Saturday, March 8, 2014

Everything is a book

Today's realization:

Everything is a book.

Okay, maybe not literally.  Conventional books are made of paper and ink and thread and glue.  Ebooks are made of electronic bits and bytes.  And clearly not everything is made up of paper, ink, thread, glue, bits or bytes.

But figuratively, in the land of symbolism and imagination, yeah, everything is a book.

And what is a book?

It's a container.

A container in which  we store ideas and innovation, history and change.  We use words to look forward and backward and to stare, rather confused, at the present.

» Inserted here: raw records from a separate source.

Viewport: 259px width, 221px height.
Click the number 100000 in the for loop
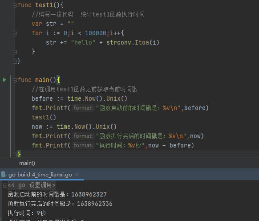96,33
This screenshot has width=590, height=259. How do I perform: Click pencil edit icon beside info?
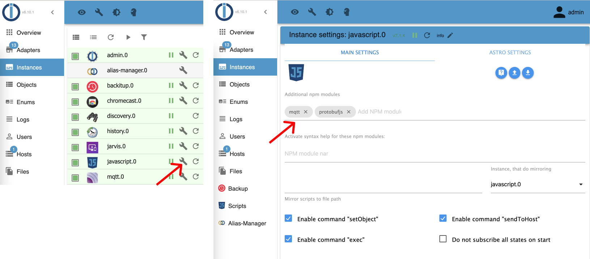pos(450,35)
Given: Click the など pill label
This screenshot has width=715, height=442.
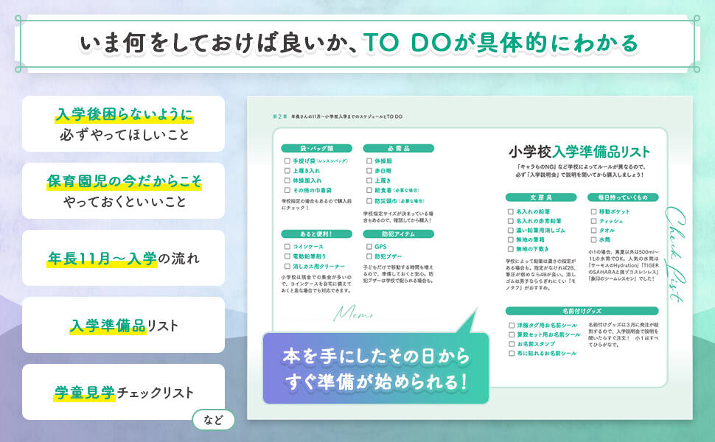Looking at the screenshot, I should 213,420.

Great.  So books are containers.

So is a really great burrito.  A burrito is a container for culture, for flavor, for sustenance, for comfort and sometimes for companionship, if enjoyed with others.

Like a book.

So is a cat.  A cat is a container for its physical bits, for the scientific stuff that makes up a cat.  But a cat is also a container for poetic inspiration, for the evolutionary history of its species.  A container for affection and tactile enjoyment and comfort.

Like a book.

So are people.

 I realized that everything was a book just today.

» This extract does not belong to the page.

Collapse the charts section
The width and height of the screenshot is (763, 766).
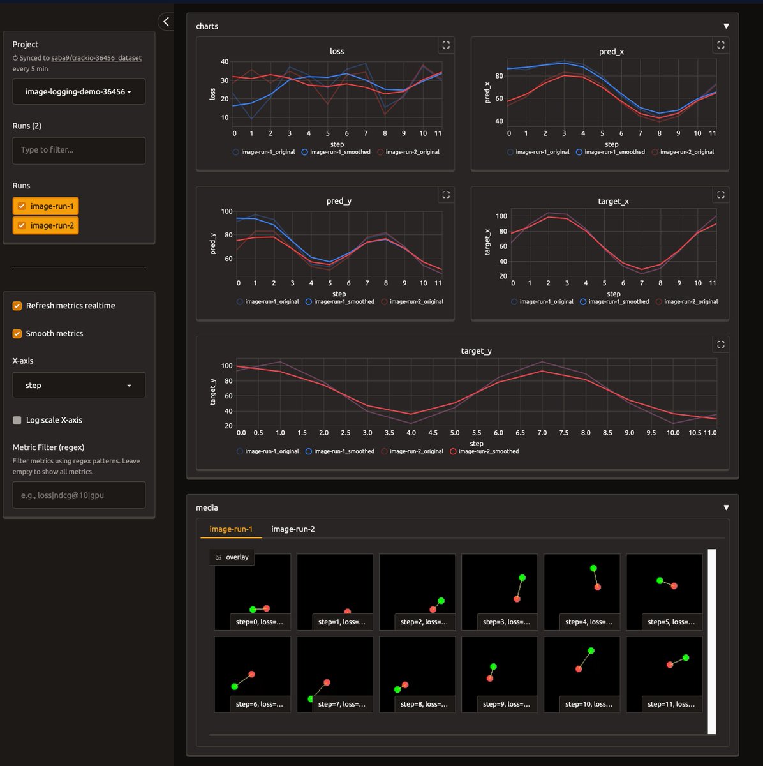[x=726, y=26]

My nephew posted an old photo of himself on Facebook, from when he was in his late teens, maybe early twenties.

I was flipping through some of the old photos he had posted, of long gone pets and such, and came upon this particular photograph.

At first glance I thought it was my 17 year old son.

And I realized that people are books.

I saw that picture of my nephew, and the pages flipped forward to the pages of my son's face.  I flipped the pages back further, towards the beginning, back to my nephew's face, to his mother's and father's faces.   The words and sentences may have  changed as the pages were flipped, but the tale those pages told carried through.  A quirk of an eyebrow, the angle of a jaw.  All of it written there for the reading.

Like words.  Related, connected, each built upon he words before them.

The beautiful thing about words and  books, is that  there are no boundaries about how they can be combined.   Each new combination creates a marvelous new story.

Just like people.

And as with  people, there are always those who try to tell us what books to read and not read.  Those who  hold their black markers over the words, censoring ideas with which they disagree.  Those who strike the match to burn the piles of books they deem  dangerous.

And yet there are always some books that escape the censoring pen and the flames.

Why?

Because all stories deserve to be told.  All books deserve to exist.

Someday the books called "humans" might actually realize this.